Исходя из сказанного, уместно прийти к следующим выводам: понятие «историописание» предполагает отнюдь не только нарратив, как явствовало бы из самого термина, а гораздо более методологически развернутое построение, предусматривающее особое внимание к категории времени, которое, как и пространство, даже при рассмотрении новейшей истории может оказаться архетипическим и потребовать дополнительной разработки методологии изучения. Однако не всегда ясно, даже из обсуждений вопроса, что именно историки понимают под термином. В основном докладе С.Г. Мереминского отмечены несколько значений термина «историография». Однако эти несколько значений относятся к различным временным отрезкам существования дисциплины. На сегодняшний день историография вполне существует в виде самостоятельной дисциплины, со своей собственной специализацией, методами исследования, но последние выводят эту науку все же на междисциплинарный уровень. Что же касается взаимного непонимания между историками, о котором также шла речь, это легко объяснить состоянием системы исторического образования, в условиях которой курсы историографии порой читают педагоги, не имеющие специальной подготовки и трактующие предмет достаточно вольно.

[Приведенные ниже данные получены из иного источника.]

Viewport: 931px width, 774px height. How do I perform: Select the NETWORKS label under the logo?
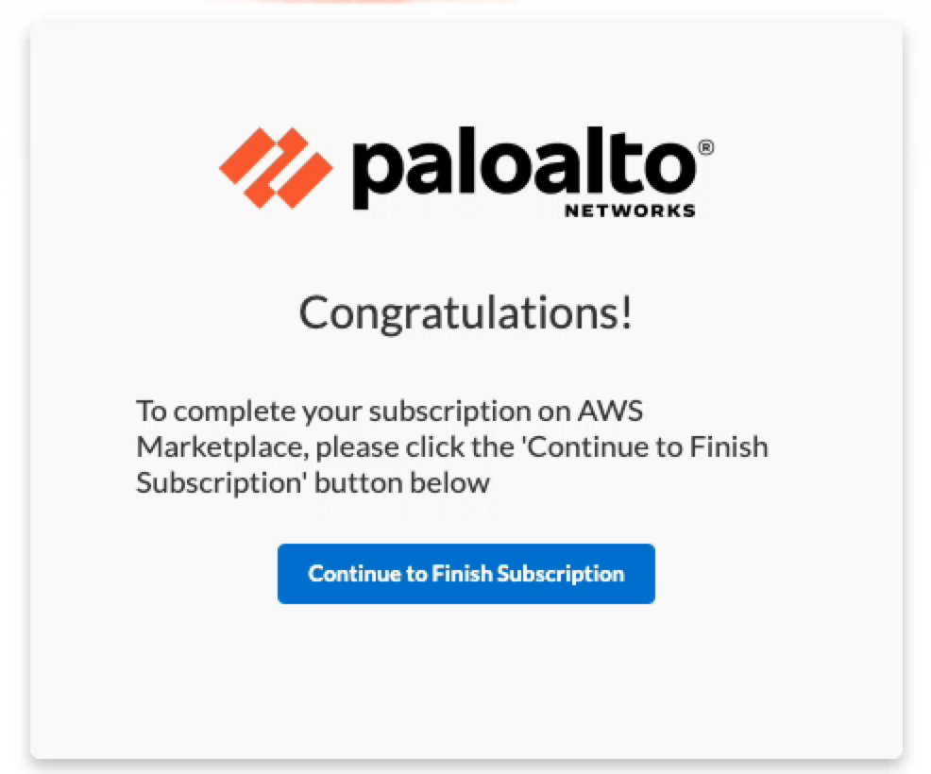(x=630, y=211)
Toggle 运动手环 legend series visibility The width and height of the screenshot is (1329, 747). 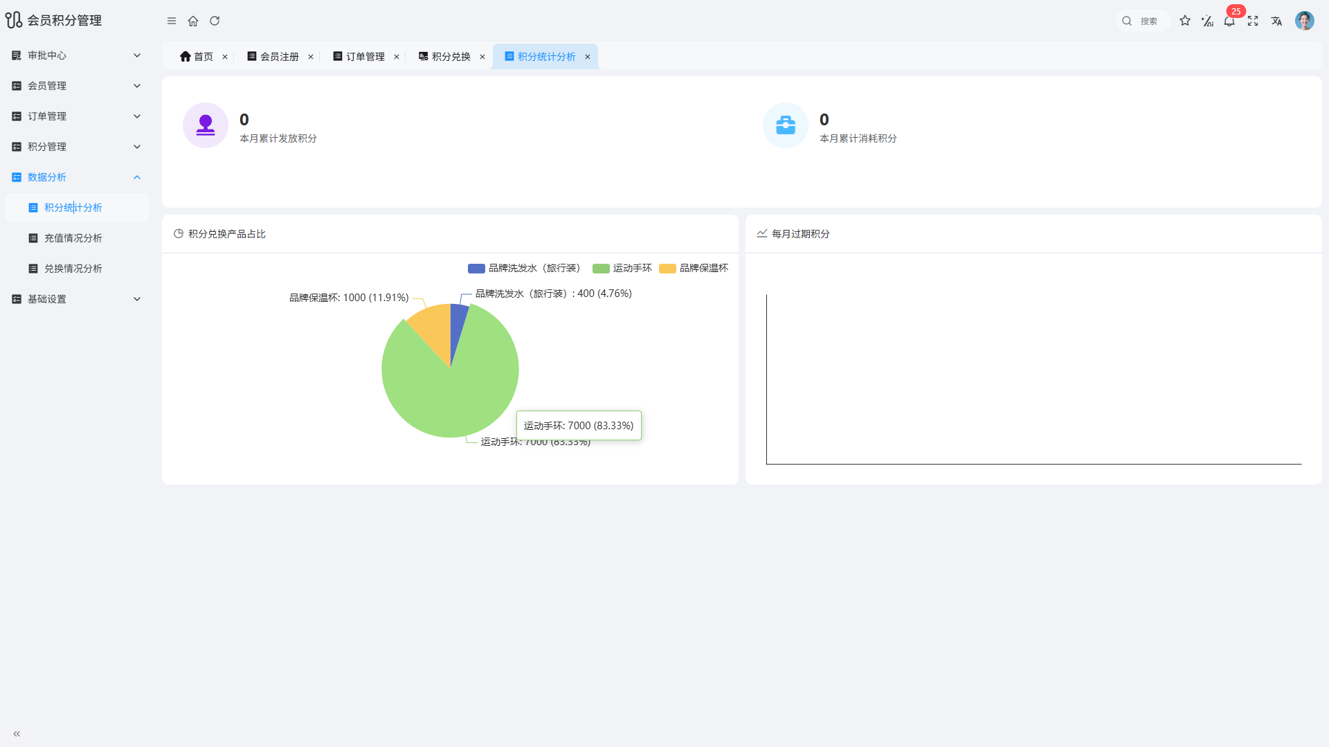point(622,269)
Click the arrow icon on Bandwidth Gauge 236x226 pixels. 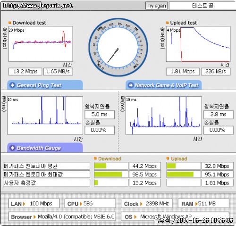pos(12,148)
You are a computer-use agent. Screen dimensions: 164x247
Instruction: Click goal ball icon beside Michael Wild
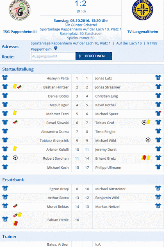tap(148, 140)
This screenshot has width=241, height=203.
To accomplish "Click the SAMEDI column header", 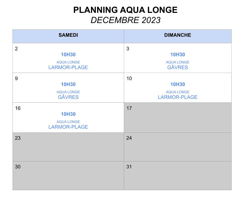I will [68, 35].
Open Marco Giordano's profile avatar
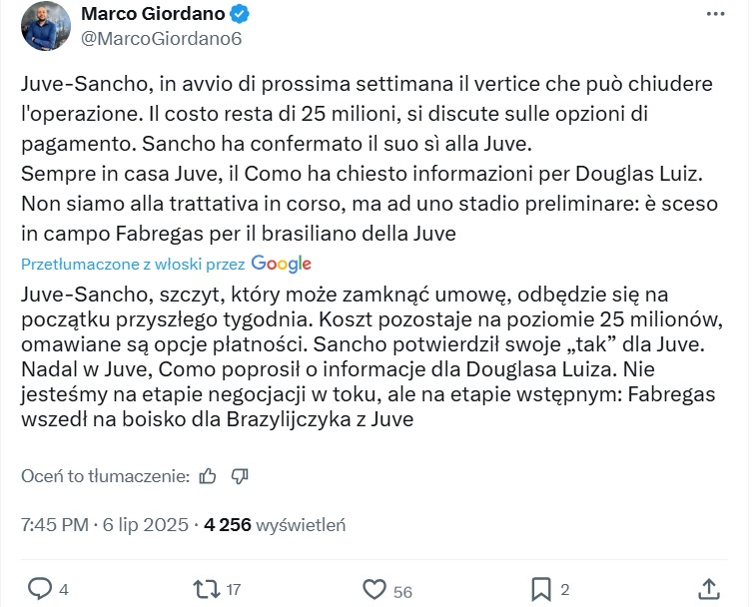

Введение еще одного термина, как представляется, не может улучшить ситуацию, поскольку для использования термина даже в его общеупотребительном значении требуется от исследователя известная четкость мышления. Но, как следует из предположений С.Г. Мереминского, введение термина «историописание», хотя и желательно, однако в силу его неразработанности и в целом непривычности его употребления мы получаем вновь ту самую полисемантичность, которой так стараемся избежать. Как следует из прозвучавших на заседаниях «круглого стола» докладов, историки, применяющие термин, употребляют его в разных значениях. По-видимому, эта пестрота мнений свидетельствует о том, что расширение терминологии в данном случае по меньшей мере преждевременно.